Im Einvernehmen mit dem Bundesdenkmalamt (Landeskonservator für OÖ) und dem Entwurfsamt des Magistrates Linz wurden die arg beschädigten Stukkaturen freigelegt und wo nötig neu am Gewölbe verankert. Einige Partien, unter denen sich Hohlräume gebildet hatten, mussten ergänzt werden. Die Arbeiten wurden von Bildhauer Heinz Ritter durchgeführt. Nach Entwurf von Prof. Dr.-Ing.
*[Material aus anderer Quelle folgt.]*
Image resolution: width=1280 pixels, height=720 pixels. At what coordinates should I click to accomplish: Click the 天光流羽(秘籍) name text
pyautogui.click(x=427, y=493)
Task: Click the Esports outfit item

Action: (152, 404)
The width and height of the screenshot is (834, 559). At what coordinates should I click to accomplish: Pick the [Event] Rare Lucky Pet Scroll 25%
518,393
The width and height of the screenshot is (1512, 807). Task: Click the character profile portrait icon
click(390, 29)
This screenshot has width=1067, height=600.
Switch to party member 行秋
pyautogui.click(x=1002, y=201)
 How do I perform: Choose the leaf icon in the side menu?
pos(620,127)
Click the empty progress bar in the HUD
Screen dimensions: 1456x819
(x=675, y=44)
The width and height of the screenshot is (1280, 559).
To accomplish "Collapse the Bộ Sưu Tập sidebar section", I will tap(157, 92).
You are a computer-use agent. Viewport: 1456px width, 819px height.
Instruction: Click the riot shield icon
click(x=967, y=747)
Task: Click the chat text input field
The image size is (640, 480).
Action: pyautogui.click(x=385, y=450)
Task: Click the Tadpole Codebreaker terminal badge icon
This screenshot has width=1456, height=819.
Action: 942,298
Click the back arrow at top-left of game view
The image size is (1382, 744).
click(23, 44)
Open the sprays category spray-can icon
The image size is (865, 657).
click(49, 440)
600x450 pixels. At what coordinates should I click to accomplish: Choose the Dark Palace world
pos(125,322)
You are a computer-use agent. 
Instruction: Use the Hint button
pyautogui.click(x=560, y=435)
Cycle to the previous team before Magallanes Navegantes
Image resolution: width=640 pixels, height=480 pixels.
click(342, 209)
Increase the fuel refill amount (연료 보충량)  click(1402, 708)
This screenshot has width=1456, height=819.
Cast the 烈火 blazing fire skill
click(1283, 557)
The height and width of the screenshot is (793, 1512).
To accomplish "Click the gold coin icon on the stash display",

Fritz Fanta wurden die Stufen im Vorhaus, die Eingangswand und der Fussboden neu angelegt.


Grundriss
Stukkatur in der Hauskapelle
Mitte des 17. Jahrhunderts
Aufnahme während der Restaurierung

Auf dem zweijochigen Tonnengewölbe mit Stichkuppen und auf den anschliessenden Wandfeldern finden sich folgende Darstellungen: Im ersten (nördlichen) Joch links der heilige Sebastian (Abb.), rechts der heilige Rochus, im zweiten Joch links der heilige Florian, rechts (wohl oberhalb des ursprünglichen Altars) Gottvater. An der Decke schweben in Wolken Engel mit den Leidenswerkzeugen.